2. Peranan Legal Reasoning dalam Interpretasi

a. Pengertian Legal Reasoning

Legal Reasoning adalah penalaran tentang hukum yaitu pencarian “reason” tentang hukum atau pencarian dasar tentang bagaimana seorang hakim memutuskan perkara/ kasus hukum, seorang pengacara meng-argumentasi-kan hukum dan bagaimana seorang ahli hukum menalar hukum.

Pengertian lain yang sering digunakan untuk Legal Reasoning adalah: Suatu kegiatan untuk mencari dasar hukum yang terdapat di dalam suatu peristiwa hukum, baik yang merupakan perbuatan hukum (perjanjian, transaksi perdagangan, dll) atau berupa kasus pelanggaran hukum (pidana, perdata, ataupun administratif) dan memasukkannya ke dalam peraturan hukum yang ada.

────────

» Tujuan a
Sebutkan semua jenis kasus pelanggaran hukum yang disebutkan dalam teks tentang legal reasoning.

» Data Latihan

────────

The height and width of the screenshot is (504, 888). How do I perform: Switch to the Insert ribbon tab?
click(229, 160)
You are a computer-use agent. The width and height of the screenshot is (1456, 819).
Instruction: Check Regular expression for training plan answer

────────

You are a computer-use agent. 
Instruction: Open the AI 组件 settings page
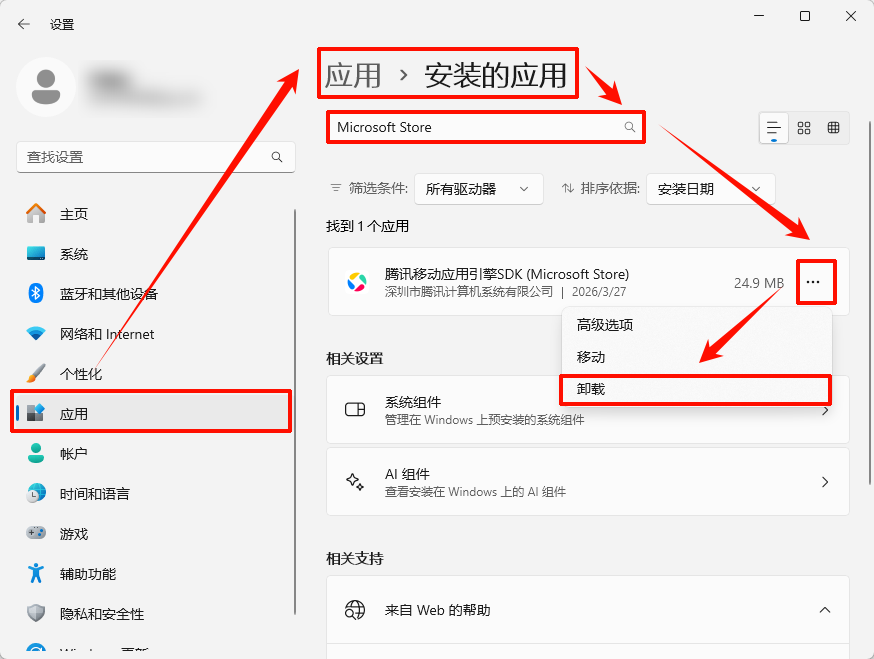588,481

────────

» Tujuan b
Ekstrak setiap baris dari daftar di atas yang memuat kata "height".

» Hasil a
- pidana
- perdata
- administratif

» Hasil b
The height and width of the screenshot is (504, 888). How do I perform: Switch to the Insert ribbon tab?
You are a computer-use agent. The width and height of the screenshot is (1456, 819).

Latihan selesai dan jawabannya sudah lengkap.